El frío en Málaga se hace aún más sombrío tras estos días luctuosos para el orbe literario malagueño, con la marcha, casi de la mano, de dos de sus egregios pilares, Pablo García Baena y Antonio Garrido Moraga, fracciones claves para conocer y entender el desarrollo de la anhelada y renacida ciudad con cultura que hoy habitamos. La reflexión se torna consternada ante estas imborrables ausencias.

«A lo mejor todo lo que nos ocurre en la vida no es más que una larga preparación para abandonarla», comenta Max Morden, narrador y protagonista de El mar, novela de mi apreciado escritor John Banville. El fallecimiento de Pablo, el prolífico príncipe de Cántico, y el repentino tránsito de Antonio, generosa sonrisa culta que llenaba cualquier espacio de fluidez elocuente, me conducen a la experiencia de iniciar un viaje hacia el reencuentro con el pasado y evoco las vivencias junto a Antonio Garrido en aquellos años donde empezaba a despertarse de un largo letargo cultural nuestra ciudad soñada.

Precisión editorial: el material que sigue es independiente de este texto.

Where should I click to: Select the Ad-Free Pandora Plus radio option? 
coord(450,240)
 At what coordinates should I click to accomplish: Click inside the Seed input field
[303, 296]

La muerte inesperada para los supervivientes es un agravio, es una ofensa la cual nos transfigura en espectadores impotentes ante un hecho irreversible y la incredulidad crece en proporción a su certeza. El hombre se vale de mecanismos para alejarse del pensamiento apenado de la partida de una persona querida y es capaz de dividir su conciencia en dos mitades: una de ellas indaga fríamente la tremenda nostalgia que la otra está soportando cuando te comunican el eclipse del amigo.

Ante tal añoranza, en este éxodo emocional, sólo nos cabe el encuentro con sus considerables obras. La vida se escabulle sin estar enlazada a ningún elemento y esta pérdida nos desvela la continuación de un mundo alejado cada vez más de los ojos que ya no pueden mirarte mientras yo me desoriento con la tristeza del adiós.